After officers Phillip Kidd and David Lindenschmidt were placed on paid administrative leave while the university investigated, the Hamilton County grand jury announced on Friday that it will not indict the officers for charges related to DuBose’s death.
DuBose, 43, was shot and killed by Tensing, 25, after Tensing pulled DuBose over for driving without a front license plate on July 19. While Tensing claimed that he opened fire because he feared for his life after his hand was caught on DuBose’s vehicle, and DuBose started accelerating, footage from the body camera Tensing was wearing revealed that his hand was placed on the car door and that DuBose’s vehicle only started moving after Tensing shot DuBose in the head.
In addition to showing that Tensing’s story was false, the body cam also revealed that after arriving on the scene, Kidd and Lindenschmidt were quick to accept Tensing’s narrative, with Kidd going as far as to say that he had witnessed DuBose’s vehicle dragging Tensing down the street.
The same grand jury that chose not to indict Kidd and Lindenschmidt, indicted Tensing for murder in the death of DuBose on Wednesday. Hamilton County Prosecutor Joe Deters called the shooting “totally unwarranted” and said it was the “most asinine act” he had ever seen a police officer make.
However, in the case of Kidd and Lindenschmidt, Deters said that although they initially repeated Tensing’s false account without witnessing it, since then they “have been truthful and honest about what happened and no charges are warranted.”

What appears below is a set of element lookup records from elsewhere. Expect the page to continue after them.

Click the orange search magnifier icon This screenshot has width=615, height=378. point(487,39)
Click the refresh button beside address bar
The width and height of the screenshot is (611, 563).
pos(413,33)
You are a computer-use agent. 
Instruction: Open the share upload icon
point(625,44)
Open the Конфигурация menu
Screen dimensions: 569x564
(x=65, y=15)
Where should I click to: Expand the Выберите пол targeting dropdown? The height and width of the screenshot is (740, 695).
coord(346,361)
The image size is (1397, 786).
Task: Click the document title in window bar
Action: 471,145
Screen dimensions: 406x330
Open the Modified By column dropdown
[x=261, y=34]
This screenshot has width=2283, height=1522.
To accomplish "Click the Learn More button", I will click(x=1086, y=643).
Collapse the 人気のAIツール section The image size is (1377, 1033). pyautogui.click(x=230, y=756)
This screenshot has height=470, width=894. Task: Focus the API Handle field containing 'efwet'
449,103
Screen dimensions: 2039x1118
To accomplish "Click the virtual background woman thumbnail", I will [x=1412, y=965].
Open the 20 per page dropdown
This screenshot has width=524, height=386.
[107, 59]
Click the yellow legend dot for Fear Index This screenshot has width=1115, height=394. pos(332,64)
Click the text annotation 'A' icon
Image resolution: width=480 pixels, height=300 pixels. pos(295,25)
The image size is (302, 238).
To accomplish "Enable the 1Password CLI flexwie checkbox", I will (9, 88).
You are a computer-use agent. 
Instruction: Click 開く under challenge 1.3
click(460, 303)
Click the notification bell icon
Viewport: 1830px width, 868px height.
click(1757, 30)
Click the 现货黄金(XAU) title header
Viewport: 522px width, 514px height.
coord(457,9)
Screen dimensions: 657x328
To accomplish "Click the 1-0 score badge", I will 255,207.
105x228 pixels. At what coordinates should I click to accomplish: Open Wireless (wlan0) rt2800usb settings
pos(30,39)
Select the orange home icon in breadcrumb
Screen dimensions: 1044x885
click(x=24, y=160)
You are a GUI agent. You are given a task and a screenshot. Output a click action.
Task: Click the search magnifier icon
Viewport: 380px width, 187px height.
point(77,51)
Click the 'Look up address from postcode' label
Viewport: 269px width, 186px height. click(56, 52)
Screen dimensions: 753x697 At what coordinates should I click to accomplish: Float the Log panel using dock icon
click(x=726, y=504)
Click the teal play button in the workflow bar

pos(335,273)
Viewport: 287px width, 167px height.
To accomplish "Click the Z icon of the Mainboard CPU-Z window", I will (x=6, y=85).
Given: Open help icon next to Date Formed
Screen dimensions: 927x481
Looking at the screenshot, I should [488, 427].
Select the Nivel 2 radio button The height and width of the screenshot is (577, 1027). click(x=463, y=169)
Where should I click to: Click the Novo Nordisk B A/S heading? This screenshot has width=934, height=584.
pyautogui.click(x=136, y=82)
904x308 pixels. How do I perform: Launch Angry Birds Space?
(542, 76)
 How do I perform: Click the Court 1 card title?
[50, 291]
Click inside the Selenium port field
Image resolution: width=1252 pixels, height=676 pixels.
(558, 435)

“These officers were totally cooperative in the investigation and consistent in their statements,” Deters said. “There was some confusion over the way the initial incident report was drafted, but that was not a sworn statement by the officers and merely a short summary of information.”
In addition to initially covering up the DuBose shooting, Kidd was also one of seven officers named in a lawsuit in the death of Kelly Brinson, 45, a mentally ill man who died at Cincinnati’s University hospital in 2010. Brinson was taken to a seclusion room after suffering a psychotic episode, and was shocked with a taser three times and restrained by shackles. As a result, Brinson went into cardiac arrest and died three days later.
Tensing, who has pleaded not guilty to charges of murder and involuntary manslaughter, was involved in another heated traffic stop in May 2014 after he pulled two men over claiming that their bumper was dragging.